Task description -
Pull out of the data below the stretch of lines bounded by the one containing "At what coordinates should I click to accomplish: Click the A.2" and the one containing "The height and width of the screenshot is (1080, 1920).", both bounds included, unchanged.
(Dataset excerpts begins)
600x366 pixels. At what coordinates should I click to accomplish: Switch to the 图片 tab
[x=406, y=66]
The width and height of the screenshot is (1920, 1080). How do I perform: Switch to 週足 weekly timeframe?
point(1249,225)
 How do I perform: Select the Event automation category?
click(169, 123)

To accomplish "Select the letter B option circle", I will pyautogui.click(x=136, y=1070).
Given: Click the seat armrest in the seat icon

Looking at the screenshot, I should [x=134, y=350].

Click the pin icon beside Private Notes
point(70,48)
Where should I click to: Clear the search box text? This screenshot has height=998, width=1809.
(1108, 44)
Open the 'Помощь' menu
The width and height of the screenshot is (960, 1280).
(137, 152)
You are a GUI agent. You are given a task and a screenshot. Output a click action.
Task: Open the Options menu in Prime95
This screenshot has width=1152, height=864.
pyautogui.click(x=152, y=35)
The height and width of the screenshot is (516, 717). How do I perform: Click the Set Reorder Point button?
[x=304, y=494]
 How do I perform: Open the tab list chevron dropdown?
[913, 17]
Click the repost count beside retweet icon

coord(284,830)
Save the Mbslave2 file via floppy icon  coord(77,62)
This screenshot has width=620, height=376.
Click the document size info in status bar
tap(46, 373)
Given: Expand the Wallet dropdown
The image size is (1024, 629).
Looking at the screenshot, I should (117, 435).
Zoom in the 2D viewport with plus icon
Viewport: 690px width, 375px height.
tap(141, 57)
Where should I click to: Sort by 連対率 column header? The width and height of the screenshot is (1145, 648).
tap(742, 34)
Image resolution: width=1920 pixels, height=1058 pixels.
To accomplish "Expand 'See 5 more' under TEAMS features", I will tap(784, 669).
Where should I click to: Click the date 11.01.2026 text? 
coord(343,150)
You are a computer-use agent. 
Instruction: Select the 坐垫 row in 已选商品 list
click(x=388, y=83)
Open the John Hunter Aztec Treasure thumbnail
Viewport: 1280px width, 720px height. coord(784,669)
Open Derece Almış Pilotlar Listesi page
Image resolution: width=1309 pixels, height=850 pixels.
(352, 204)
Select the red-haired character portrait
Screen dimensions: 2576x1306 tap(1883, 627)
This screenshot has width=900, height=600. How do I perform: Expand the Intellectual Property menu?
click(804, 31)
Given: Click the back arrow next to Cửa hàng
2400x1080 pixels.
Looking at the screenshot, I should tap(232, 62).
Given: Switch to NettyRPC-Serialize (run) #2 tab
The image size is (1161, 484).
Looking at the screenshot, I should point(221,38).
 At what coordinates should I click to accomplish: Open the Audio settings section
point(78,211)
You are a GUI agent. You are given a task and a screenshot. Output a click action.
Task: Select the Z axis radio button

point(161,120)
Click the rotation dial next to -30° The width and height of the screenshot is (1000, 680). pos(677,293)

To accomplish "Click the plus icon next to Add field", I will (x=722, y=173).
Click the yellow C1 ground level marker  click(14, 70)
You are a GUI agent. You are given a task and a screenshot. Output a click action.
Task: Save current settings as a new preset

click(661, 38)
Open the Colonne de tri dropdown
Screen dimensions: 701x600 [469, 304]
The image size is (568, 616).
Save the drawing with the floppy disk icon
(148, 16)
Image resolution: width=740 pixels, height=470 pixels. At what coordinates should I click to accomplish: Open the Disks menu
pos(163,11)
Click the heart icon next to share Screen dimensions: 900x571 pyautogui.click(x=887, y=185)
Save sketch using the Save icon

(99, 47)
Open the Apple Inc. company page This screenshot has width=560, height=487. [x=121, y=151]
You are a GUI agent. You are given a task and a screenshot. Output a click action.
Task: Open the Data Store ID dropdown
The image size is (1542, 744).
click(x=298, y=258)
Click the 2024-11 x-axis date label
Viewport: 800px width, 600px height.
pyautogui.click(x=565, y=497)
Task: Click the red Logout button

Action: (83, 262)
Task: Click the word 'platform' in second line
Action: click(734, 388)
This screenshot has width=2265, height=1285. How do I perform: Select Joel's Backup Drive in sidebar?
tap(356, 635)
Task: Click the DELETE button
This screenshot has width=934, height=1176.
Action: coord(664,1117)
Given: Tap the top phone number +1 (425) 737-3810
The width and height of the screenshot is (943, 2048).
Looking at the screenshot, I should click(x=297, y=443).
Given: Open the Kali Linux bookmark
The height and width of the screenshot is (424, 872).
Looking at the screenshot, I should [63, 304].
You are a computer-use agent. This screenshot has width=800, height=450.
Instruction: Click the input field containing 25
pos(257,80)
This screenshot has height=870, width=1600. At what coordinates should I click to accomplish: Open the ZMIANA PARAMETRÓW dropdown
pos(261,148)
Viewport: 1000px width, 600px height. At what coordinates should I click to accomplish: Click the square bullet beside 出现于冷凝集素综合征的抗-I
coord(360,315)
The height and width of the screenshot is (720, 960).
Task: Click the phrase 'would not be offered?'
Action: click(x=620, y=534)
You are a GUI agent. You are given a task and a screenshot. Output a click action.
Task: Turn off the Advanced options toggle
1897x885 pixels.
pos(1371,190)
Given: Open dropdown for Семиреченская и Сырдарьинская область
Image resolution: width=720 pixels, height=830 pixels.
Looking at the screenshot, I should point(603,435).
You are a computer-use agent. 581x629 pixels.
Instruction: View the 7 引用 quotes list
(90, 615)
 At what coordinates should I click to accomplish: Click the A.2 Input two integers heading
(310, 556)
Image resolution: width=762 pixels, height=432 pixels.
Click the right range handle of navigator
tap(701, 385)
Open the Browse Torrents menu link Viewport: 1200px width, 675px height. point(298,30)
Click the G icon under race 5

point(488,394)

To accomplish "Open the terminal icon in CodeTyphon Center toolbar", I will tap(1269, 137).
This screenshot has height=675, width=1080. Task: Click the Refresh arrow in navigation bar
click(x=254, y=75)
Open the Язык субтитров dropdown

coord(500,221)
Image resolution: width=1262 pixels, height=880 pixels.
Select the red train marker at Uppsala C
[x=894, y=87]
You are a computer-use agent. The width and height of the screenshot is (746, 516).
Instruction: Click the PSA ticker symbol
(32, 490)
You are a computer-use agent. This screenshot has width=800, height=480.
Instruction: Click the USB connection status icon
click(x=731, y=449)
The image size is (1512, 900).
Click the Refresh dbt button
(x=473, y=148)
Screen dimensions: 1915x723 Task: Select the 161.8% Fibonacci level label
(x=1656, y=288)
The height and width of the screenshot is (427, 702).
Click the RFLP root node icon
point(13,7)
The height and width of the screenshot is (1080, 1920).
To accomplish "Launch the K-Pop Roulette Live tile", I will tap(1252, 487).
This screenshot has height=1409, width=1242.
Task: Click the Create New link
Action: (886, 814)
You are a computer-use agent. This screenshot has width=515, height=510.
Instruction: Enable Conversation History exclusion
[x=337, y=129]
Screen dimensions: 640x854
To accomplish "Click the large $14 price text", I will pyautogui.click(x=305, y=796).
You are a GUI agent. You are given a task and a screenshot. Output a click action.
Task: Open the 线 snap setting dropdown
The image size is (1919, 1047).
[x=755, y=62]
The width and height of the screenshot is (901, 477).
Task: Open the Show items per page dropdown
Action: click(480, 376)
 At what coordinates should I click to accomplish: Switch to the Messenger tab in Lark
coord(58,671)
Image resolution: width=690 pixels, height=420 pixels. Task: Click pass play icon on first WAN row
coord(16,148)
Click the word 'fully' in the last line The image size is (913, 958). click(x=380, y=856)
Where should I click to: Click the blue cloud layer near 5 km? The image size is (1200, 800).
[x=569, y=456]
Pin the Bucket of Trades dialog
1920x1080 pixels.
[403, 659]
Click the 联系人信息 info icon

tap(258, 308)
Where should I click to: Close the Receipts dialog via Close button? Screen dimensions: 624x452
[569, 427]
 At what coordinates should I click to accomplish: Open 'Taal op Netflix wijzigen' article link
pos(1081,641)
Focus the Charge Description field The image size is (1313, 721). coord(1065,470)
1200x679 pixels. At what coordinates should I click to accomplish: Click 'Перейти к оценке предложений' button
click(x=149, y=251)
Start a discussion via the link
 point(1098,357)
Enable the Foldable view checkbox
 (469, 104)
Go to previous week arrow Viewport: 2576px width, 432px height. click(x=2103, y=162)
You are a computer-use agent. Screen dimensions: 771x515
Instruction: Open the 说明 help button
(Dataset excerpts ends)
Response -
 At what coordinates should I click to accomplish: Click the A.2 Input two integers heading
(310, 556)
Image resolution: width=762 pixels, height=432 pixels.
Click the right range handle of navigator
tap(701, 385)
Open the Browse Torrents menu link Viewport: 1200px width, 675px height. point(298,30)
Click the G icon under race 5

point(488,394)

To accomplish "Open the terminal icon in CodeTyphon Center toolbar", I will tap(1269, 137).
This screenshot has height=675, width=1080. Task: Click the Refresh arrow in navigation bar
click(x=254, y=75)
Open the Язык субтитров dropdown

coord(500,221)
Image resolution: width=1262 pixels, height=880 pixels.
Select the red train marker at Uppsala C
[x=894, y=87]
You are a computer-use agent. The width and height of the screenshot is (746, 516).
Instruction: Click the PSA ticker symbol
(32, 490)
You are a computer-use agent. This screenshot has width=800, height=480.
Instruction: Click the USB connection status icon
click(x=731, y=449)
The image size is (1512, 900).
Click the Refresh dbt button
(x=473, y=148)
Screen dimensions: 1915x723 Task: Select the 161.8% Fibonacci level label
(x=1656, y=288)
The height and width of the screenshot is (427, 702).
Click the RFLP root node icon
point(13,7)
The height and width of the screenshot is (1080, 1920).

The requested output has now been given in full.